▶ Work instruction:
Output exactly those lines of the data that lie between the line containing "Open the 查看 link for the 2024 report" and the final line, both ends counted.

▶ Provided entries:

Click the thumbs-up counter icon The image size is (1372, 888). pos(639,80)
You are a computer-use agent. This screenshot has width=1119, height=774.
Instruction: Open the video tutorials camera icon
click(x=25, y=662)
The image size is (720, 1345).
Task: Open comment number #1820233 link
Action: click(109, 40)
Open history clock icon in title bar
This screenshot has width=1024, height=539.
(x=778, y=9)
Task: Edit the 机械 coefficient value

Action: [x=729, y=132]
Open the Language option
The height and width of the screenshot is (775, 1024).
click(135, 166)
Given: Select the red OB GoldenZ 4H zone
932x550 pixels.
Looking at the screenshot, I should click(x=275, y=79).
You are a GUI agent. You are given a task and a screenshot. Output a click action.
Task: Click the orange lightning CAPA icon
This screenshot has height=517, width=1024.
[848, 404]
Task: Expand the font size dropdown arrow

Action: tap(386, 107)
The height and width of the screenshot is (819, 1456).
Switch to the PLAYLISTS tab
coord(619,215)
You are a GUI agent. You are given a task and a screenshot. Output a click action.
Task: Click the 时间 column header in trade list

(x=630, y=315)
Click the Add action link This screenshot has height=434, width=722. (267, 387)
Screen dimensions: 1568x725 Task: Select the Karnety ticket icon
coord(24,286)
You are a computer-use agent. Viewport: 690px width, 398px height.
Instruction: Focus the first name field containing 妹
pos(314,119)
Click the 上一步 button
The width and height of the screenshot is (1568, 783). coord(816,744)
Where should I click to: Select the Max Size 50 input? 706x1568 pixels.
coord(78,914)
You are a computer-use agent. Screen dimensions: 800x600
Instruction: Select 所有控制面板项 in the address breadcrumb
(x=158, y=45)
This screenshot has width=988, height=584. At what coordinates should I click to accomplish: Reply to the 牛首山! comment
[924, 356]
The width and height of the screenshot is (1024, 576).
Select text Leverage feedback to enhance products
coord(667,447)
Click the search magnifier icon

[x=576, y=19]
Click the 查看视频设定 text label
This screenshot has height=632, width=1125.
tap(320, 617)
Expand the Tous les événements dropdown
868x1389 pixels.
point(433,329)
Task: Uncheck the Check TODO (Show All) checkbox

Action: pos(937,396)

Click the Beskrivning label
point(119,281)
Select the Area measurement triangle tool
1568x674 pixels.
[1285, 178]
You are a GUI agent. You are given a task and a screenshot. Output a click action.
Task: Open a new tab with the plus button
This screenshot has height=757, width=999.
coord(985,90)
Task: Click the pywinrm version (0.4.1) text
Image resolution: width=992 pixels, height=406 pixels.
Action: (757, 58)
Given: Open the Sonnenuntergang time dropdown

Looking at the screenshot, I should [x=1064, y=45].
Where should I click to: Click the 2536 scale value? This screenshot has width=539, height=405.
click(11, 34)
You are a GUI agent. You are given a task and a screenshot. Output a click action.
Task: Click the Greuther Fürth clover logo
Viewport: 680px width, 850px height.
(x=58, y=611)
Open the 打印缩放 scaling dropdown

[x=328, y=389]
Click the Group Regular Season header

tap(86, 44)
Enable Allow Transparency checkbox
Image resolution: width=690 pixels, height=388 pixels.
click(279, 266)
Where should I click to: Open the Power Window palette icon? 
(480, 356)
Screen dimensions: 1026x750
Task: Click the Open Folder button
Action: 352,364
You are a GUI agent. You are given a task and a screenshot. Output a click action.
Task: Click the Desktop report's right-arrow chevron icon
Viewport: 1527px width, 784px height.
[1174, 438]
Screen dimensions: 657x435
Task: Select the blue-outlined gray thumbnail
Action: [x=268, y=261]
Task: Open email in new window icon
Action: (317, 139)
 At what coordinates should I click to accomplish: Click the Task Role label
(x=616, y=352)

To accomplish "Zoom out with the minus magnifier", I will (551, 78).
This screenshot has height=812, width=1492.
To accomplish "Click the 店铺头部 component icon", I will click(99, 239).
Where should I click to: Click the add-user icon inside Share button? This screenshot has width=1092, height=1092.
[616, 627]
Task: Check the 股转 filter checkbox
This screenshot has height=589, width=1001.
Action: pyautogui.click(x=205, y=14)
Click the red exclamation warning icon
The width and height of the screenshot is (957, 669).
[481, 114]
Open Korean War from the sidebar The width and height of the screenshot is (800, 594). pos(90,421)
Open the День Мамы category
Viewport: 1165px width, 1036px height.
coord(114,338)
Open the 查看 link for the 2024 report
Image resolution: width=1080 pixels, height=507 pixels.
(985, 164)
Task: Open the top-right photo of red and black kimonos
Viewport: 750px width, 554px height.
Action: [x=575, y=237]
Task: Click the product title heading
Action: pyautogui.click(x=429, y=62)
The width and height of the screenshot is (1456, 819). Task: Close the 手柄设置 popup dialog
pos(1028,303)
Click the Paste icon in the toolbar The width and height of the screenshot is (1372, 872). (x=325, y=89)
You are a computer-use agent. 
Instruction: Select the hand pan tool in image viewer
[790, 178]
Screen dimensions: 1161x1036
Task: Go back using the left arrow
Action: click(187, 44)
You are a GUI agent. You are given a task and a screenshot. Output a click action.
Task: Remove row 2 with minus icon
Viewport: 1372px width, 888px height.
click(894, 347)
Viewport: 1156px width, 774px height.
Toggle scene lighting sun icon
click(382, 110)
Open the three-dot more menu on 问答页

▶ Response to the task:
Open the 查看 link for the 2024 report
Image resolution: width=1080 pixels, height=507 pixels.
(985, 164)
Task: Open the top-right photo of red and black kimonos
Viewport: 750px width, 554px height.
Action: [x=575, y=237]
Task: Click the product title heading
Action: pyautogui.click(x=429, y=62)
The width and height of the screenshot is (1456, 819). Task: Close the 手柄设置 popup dialog
pos(1028,303)
Click the Paste icon in the toolbar The width and height of the screenshot is (1372, 872). (x=325, y=89)
You are a computer-use agent. 
Instruction: Select the hand pan tool in image viewer
[790, 178]
Screen dimensions: 1161x1036
Task: Go back using the left arrow
Action: click(187, 44)
You are a GUI agent. You are given a task and a screenshot. Output a click action.
Task: Remove row 2 with minus icon
Viewport: 1372px width, 888px height.
click(894, 347)
Viewport: 1156px width, 774px height.
Toggle scene lighting sun icon
click(382, 110)
Open the three-dot more menu on 问答页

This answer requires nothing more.